Analisis ini disampaikan oleh Profesor Sutoyo Abadi, Koordinator Kajian Merah Putih kepada media di Jakarta, Jumat (19/1/2024).
Sutoyo menegaskan kondisi istana saat ini tengah goyah dan dilanda ketidakpastian. Suasana ini tampak nyata dari wajah-wajah para menteri usai rapat kabinet Jumat (19/01/2024) di Istana Negara.
Sri Mulyani misalnya, sosok yang diisukan akan menarik diri dari kabinet, tak secara tegas menjawab pertanyaan wartawan. Bahkan ketika didesak soal perseteruan dengan Prabowo Subianto, menteri ekonomi terbaik di dunia itu hanya melempar senyum.
Sutoyo Abadi menegaskan isu mundurnya para menteri sangat terkait dengan arah politik Jokowi dalam Pilpres 2024 dengan politik dinasti.
Sutoyo melihat hal iti terlalu vulgar dipertontonkan, sehingga berpotensi mengancam stabilitas kabinet.
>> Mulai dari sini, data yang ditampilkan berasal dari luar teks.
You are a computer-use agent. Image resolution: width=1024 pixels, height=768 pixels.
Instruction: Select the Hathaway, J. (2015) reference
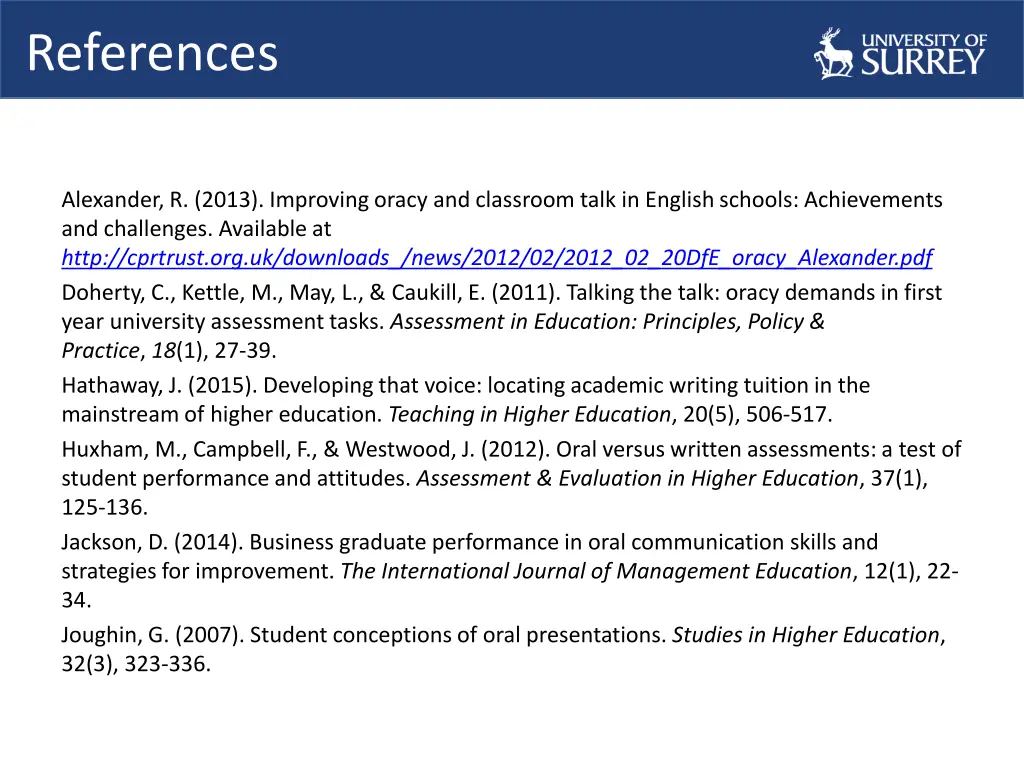pos(466,400)

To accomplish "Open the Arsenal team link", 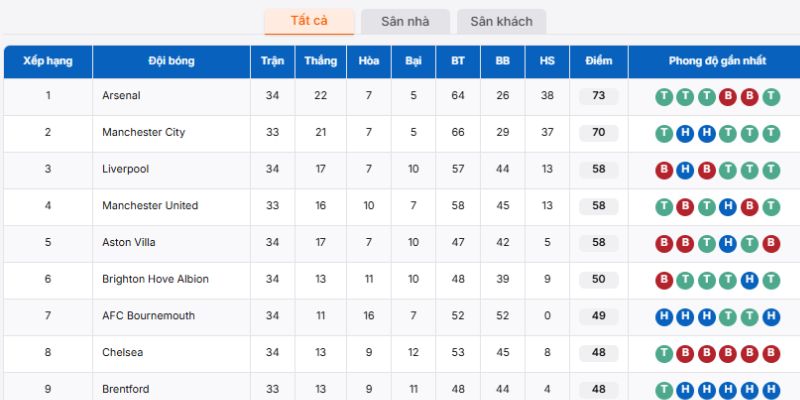I will tap(121, 95).
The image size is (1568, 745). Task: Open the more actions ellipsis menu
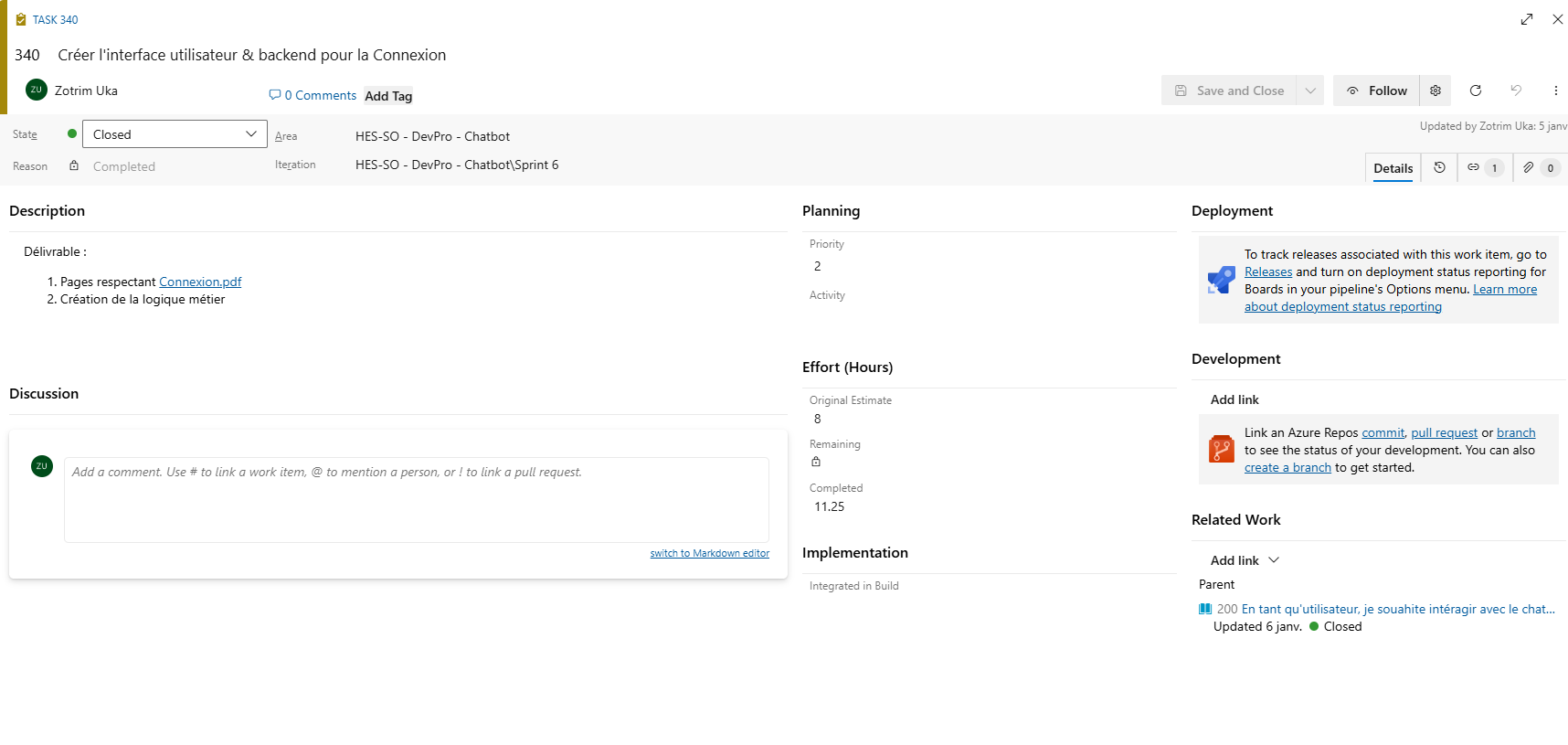pyautogui.click(x=1555, y=90)
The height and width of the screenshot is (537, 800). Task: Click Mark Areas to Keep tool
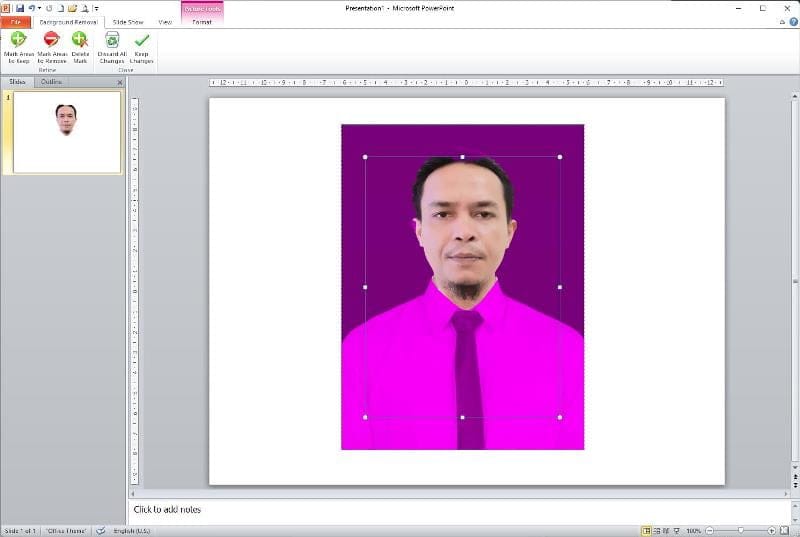point(18,47)
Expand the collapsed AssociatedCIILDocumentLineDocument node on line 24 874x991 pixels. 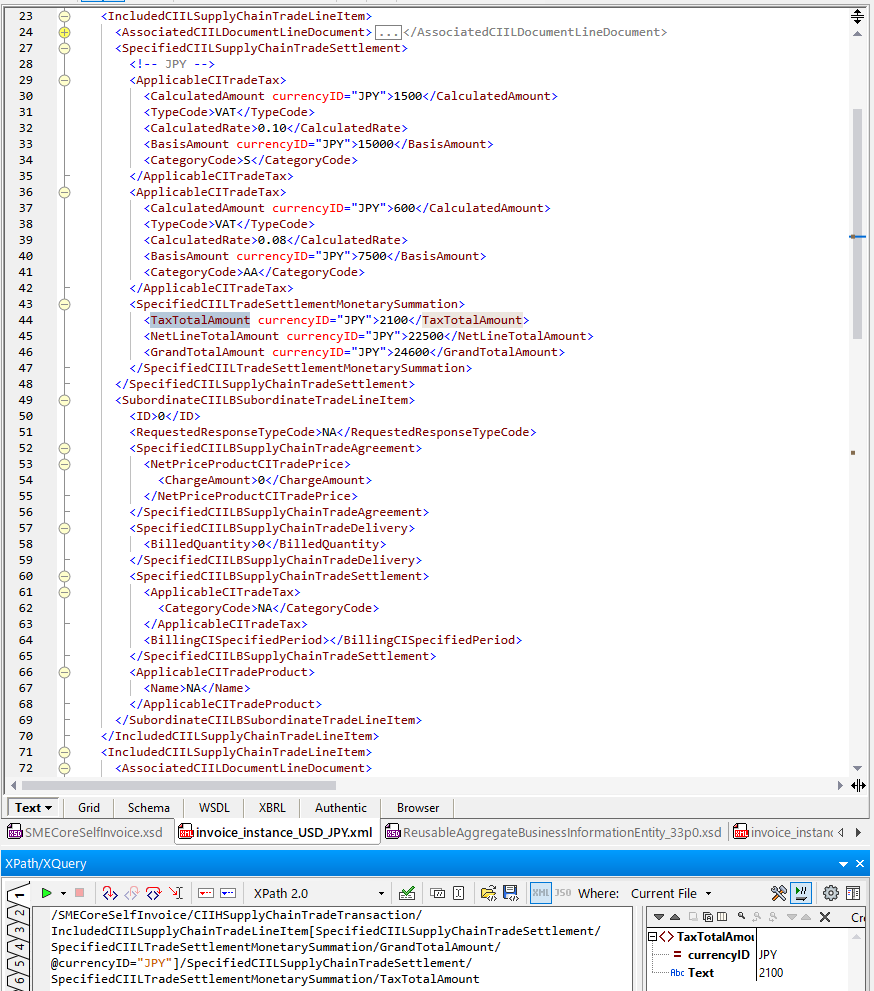65,32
Dengan beban utang negara yang sangat besar Menkeu Sri Mulyani memiliki tanggung jawab dan resiko yang sangat besar. Maka ia saat ini sedang menimbang-nimbang apakah akan mundur atau tunggu momen yang tepat.
"Ini waktu yang tepat bagi Sri Mulyani dan menteri lainnya agar segera mundur," katanya.
Menurut Sutoyo, mundur ramai-ramai seperti era Soeharto akan efektif.
"Lebih cepat mundur dari kabinet itu lebih baik," kata Sutoyo.
Sutoyo menilai apa yang dilakukan ekonom senior Faisal Basri yang menyarankan menteri menteri berbasis teknokrat mundur, adalah ide yang menarik. Apalagi jika ditambah menteri dari PDIP, Nasdem, PKB, PPP segera mundur
"Faisal memiliki pandangan politik yang cerdik dan rasional," kata Sutoyo.
Wacana mundurnya menteri Jokowi pertama dimunculkan oleh ekonom Faisal Basri. Faisal lebih menekankan bahwa yang disarankan mundur adalah menteri yang tergolong teknokrat yang memiliki standar nilai etika tidak tertulis.
"Jadi kalau dia diminta oleh atasannya yang akhirnya melanggar aturan, dia gak bisa. Dia lebih baik mundur," papar Faisal.
Moralitas seperti itu, kata Faisal terjadi di mana-mana di dunia ini. Ia mencontohkan kejadian di negara lain.
"Di Israel menteri yang tidak setuju dengan kebijakan perang Netanyahu, dia mundur. Di Amerika juga begitu, high ranking official yang tidak setuju dengan kebijakan, dia mundur, karena ini nilai ada standar keilmuan," tegasnya.
Di Indonesia, kata Faisal, standar ini sudah dilewati, bahkan sudah melewati batas.
"Ada ketidaknyamanan para menteri itu karena pelanggaran terus menerus. Kalau pelanggaran itu sekali dua kali, bisa dimaafkan," paparnya.
Faisal juga bercerita bahwa ia mengobrol dengan para petinggi partai, muncullah nama, yang paling siap mundur adalah Ibu Sri Mulyani.
Apa yang dilakukan Faisal Basri agar menteri-menteri dari kalangan profesional mundur semata mata untuk menjaga integritas sebagai intelektual.
Dari cerita Faisal, kata Sutoyo bisa dibayangkan betapa seluruh energi bangsa dieksploitasi untuk memenangkan Prabowo-Gibran.
"Maka sangat masuk akal orang serasional Sri Mulyani resah dan gelisah di tengah kabinet yang pecah." pungkasnya.